I always get a chuckle out of towns and cities that ban chickens. There's nothing else on the planet, that I know of, that will build a nice lawn, or control pests, like chickens. No chemicals needed. They aerate and fertilize the soil and are absolutely devestating to the grub population. Big ass, Asian worms? Chickens will run from big snakes... but garter snakes? They kill them and eat them. If you watch them doing it, it gives you the creeps. There will be no doubt in your mind that their dinosaur ancestors must have been truly awesome killers.
 
An important point to make and I apologize for not incorporating that into my original post. Here at the Arboretum that I work at we have plenty of worms present in certain areas but not in the higher traffic spots. I've been talking with people in the entomology department at OSU to see what species are native if there even are any.

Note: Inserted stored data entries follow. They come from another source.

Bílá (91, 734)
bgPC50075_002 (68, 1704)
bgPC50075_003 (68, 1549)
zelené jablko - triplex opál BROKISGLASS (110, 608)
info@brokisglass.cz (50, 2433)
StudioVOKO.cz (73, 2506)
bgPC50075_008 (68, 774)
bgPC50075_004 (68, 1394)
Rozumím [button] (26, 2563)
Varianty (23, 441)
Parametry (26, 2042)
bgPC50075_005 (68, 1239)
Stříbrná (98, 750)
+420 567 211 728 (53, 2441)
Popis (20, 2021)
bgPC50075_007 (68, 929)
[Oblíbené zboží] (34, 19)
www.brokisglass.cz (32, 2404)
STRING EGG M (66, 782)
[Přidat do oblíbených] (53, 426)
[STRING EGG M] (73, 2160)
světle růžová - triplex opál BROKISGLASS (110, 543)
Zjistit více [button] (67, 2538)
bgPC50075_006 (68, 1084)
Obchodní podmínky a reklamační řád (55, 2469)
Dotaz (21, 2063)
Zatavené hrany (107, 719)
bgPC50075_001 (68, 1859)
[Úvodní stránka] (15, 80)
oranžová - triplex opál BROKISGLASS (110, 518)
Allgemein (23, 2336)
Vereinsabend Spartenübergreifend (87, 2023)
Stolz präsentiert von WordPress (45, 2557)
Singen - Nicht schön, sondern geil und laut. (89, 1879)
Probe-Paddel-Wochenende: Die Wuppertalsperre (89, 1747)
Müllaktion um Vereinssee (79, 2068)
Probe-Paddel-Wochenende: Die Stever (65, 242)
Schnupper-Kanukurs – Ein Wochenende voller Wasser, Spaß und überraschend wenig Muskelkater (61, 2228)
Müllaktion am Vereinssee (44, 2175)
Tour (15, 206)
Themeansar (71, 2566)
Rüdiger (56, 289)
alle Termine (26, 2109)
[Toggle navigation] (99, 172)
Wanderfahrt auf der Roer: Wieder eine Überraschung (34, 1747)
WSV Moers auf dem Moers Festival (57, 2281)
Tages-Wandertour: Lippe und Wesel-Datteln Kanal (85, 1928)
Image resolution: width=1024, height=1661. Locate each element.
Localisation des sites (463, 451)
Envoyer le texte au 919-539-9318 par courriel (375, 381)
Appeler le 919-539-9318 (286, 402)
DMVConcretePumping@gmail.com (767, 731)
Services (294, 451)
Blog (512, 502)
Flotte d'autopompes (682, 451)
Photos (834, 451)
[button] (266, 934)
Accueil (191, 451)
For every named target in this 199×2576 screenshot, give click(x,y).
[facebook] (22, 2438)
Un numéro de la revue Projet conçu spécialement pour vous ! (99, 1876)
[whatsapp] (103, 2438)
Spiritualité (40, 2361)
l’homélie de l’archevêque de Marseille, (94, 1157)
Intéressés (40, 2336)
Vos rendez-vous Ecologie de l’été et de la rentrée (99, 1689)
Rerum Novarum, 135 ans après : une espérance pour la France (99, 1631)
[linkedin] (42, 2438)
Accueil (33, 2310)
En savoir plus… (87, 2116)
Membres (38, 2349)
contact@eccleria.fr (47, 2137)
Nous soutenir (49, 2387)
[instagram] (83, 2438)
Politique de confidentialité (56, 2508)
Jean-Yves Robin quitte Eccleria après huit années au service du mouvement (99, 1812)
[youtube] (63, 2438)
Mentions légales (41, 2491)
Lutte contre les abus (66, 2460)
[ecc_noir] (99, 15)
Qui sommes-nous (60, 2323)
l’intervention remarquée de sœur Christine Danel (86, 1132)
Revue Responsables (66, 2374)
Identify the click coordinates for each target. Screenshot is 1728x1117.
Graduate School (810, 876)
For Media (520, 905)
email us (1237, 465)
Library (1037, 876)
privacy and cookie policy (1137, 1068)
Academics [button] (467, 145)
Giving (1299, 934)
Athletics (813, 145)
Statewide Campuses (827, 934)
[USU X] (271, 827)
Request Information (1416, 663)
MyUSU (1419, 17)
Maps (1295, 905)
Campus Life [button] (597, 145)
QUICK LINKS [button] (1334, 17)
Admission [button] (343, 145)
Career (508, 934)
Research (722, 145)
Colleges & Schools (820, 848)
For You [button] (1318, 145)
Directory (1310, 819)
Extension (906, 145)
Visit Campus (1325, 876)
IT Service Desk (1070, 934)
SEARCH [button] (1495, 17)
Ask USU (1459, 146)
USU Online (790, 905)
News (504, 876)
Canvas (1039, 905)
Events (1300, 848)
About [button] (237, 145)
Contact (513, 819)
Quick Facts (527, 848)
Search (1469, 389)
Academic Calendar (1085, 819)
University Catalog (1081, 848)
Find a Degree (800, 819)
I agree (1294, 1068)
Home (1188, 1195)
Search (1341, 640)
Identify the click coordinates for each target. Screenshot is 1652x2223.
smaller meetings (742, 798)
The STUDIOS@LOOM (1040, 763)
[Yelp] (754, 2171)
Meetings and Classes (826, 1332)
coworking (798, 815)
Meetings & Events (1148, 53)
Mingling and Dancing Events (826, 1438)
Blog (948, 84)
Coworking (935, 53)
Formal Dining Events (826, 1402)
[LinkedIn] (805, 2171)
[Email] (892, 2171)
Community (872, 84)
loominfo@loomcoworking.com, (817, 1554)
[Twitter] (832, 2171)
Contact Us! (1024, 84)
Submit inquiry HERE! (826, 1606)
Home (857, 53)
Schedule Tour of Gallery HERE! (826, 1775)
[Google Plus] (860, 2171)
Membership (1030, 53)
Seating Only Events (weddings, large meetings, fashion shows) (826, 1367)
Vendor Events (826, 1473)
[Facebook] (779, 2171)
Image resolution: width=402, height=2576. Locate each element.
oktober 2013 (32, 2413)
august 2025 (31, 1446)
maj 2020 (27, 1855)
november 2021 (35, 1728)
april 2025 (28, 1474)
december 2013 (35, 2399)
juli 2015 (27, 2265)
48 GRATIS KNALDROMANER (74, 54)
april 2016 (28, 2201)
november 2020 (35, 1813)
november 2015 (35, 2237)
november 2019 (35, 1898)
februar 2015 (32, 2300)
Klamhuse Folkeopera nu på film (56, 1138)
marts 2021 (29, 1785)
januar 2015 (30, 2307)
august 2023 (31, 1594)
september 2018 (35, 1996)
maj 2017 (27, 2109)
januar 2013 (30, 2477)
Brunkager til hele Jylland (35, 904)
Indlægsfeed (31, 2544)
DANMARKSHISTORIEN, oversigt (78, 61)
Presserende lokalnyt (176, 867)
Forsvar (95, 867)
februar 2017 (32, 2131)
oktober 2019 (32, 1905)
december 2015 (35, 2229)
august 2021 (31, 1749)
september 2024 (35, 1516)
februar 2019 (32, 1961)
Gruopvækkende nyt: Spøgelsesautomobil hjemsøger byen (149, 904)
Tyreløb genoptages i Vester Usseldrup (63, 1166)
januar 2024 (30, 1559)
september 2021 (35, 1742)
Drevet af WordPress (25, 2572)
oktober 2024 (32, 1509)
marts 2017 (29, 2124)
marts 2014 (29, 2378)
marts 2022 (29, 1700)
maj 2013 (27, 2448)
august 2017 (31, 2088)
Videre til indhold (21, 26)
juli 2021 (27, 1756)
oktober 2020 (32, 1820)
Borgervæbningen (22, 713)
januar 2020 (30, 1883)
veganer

Columbus is in a interesting region in terms of glaciation.
I'm from Columbus, welcome to the Buzz
 
... on the western edges of Minneapolis.... The woods floor ends up as bare soil. Sheet erosion is very evident. In some cases the areas have lost 6-8” to erosion.... These woods have no forbes or small growth. Almost a sterile environment...

Yes, I understand what you are seeing, the evidence that it is completely due to worms is just not there.


Try to reconcile the statistics in the above article with what you are seeing. It takes worms decades to increase nutrients, water holding capacity and soil stability through aggregation. Worms by themselves do not create the ecosystem you are seeing anywhere else. Look at your residential areas. Are you not raking up bushel upon bushel of leaves every fall? Do you think they would disappear if you left them? These soils have worms also, yet things are not degrading, why?
 
When I lived in Missouri I had yard chickens and they really went after black bull snakes. Even some 6-footers. Fun to watch them trying to keep those long snakes away from the other chickens. Plenty of night crawlers in that yard. Great food for the chickens. Any time we'd be working in the garden or yard the chickens would watch, waiting for their turn at the worms we'd turn up.

Now in Wisconsin my Jack Russell likes to eat the garter snakes. His "reptile breath" lets us know when he doesn't need as much supper.
 
Yes, I understand what you are seeing, the evidence that it is completely due to worms is just not there.


Try to reconcile the statistics in the above article with what you are seeing. It takes worms decades to increase nutrients, water holding capacity and soil stability through aggregation. Worms by themselves do not create the ecosystem you are seeing anywhere else. Look at your residential areas. Are you not raking up bushel upon bushel of leaves every fall? Do you think they would disappear if you left them? These soils have worms also, yet things are not degrading, why?
soil contact vs. leaves sitting on the grass. that is a big difference for a worm

that article is a GREAT example of how our understanding/preconceptions about worms are driven by agriculture. Everything in there sounds great...if your goal is to remove massive amounts of plant material every year and have the rest incorporated into the soil within a year.
 
"A square yard of cropland in the United States can contain from 50-300 earthworms, or even larger populations in highly organic soils. A similar area of grassland or temperate woodlands will have from 100-500 earthworms."

You will notice in this quote taken from that article, that both grassland and wooodlands will typically have more worms per square yard than agriculture land. All the benefits that worms incorporate, are normally typical and independent of land use. Why the drastic difference in your forests?